Ocoee resident, retired hurdling athlete shares Olympics experience
You could say Delloreen Ennis’ track career began when she headed to Abilene Christian University on a full track scholarship in 1995.
But for Ennis, an Ocoee resident and native of Jamaica, her love of running truly started when she was a child growing up in Jamaica, racing her friends to the shop to get groceries for their parents.
Now, five years into retirement, Ennis has channeled her passion into a new role as a recreational specialist for Orange County.
ON TRACK FOR SUCCESS
Ennis was born and raised in Jamaica, and she and her friends constantly turned running errands for their parents into competitions.
“Growing up in my country we pretty much ran to most places,” she said. “It’s fun for us, and the kids have competitions where we’d try to run to see who could make it to the shop (and back) the fastest. That’s how it started — running places, getting together with the kids at the time in our district and just having fun. We played soccer, we ran around, just different stuff.”
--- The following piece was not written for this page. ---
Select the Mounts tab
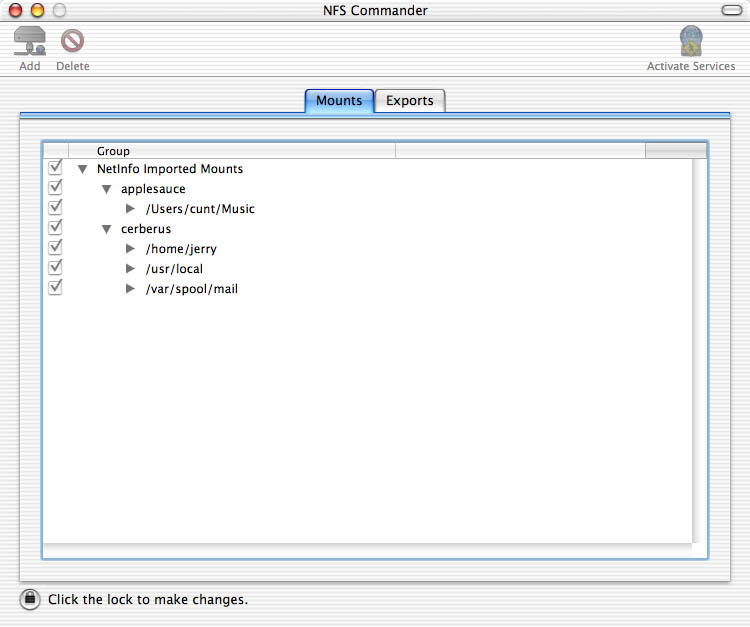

Her love of running grew as she transitioned from middle to high school in Jamaica. Coaches at the high school saw her talent and pushed her to work hard and improve at her craft. The fruits of her labor were rewarded with a full track scholarship to ACU in 1995. It was the first time she left home, and she spent a lot of time there in Texas during her career
“My major was business management, and that’s what I got my degree in in four years,” she said. “As track athletes, we normally get an extra year, but I accomplished all of my classes in four years. I was the only one in my family who went to college, as well, so I wanted to make them proud. Being away from home I didn’t want to get caught up and get distracted, so I was very focused and knew what I was up against.”
Her collegiate career was a successful one: She won a total of eight NCAA short-hurdle championships in her four years and also holds the record in the100-meter hurdle for ACU. After attending the meets, getting exposure and knowing she was successfully competing against top athletes, she saw another opportunity ahead of her — the Olympics.
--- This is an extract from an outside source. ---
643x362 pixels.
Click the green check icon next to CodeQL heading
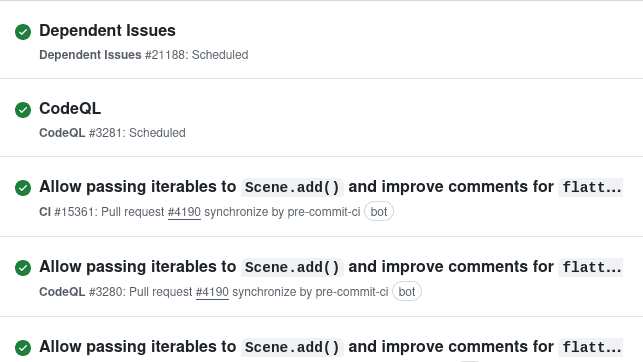[x=23, y=109]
Ennis went back home to Jamaica and competed in the Olympic trials there, finishing in the top three and punching her ticket to the Olympics three times — Sydney in 2000, Athens in 2004 and Beijing in 2008.
“My first Olympics, I made it to all my finals, and that was big for me, because you’re competing against the world, but I would finish in fourth (in the final),” she said. “I (was) always very close to getting a medal, but it’s so devastating, especially at the last one I competed in in Beijing. I was so close to being in second position, but we were all running at that last hurdle to the finish line, and I kind of twisted my body outside the line so I ended up finishing fifth in the final. That was very hard for me, because that was the moment, I was competing really good that year, and I was so close but ended up walking away without a medal.”
FINISHING THE RACE
Aside from the Olympics, Ennis also competed in four World Championships. She won bronze medals in 2007 and 2009 and a silver in 2005.
“It’s all about coming together and competing for your country: When you put on that uniform, you’re very proud to know that you’re out there for your country,” she said.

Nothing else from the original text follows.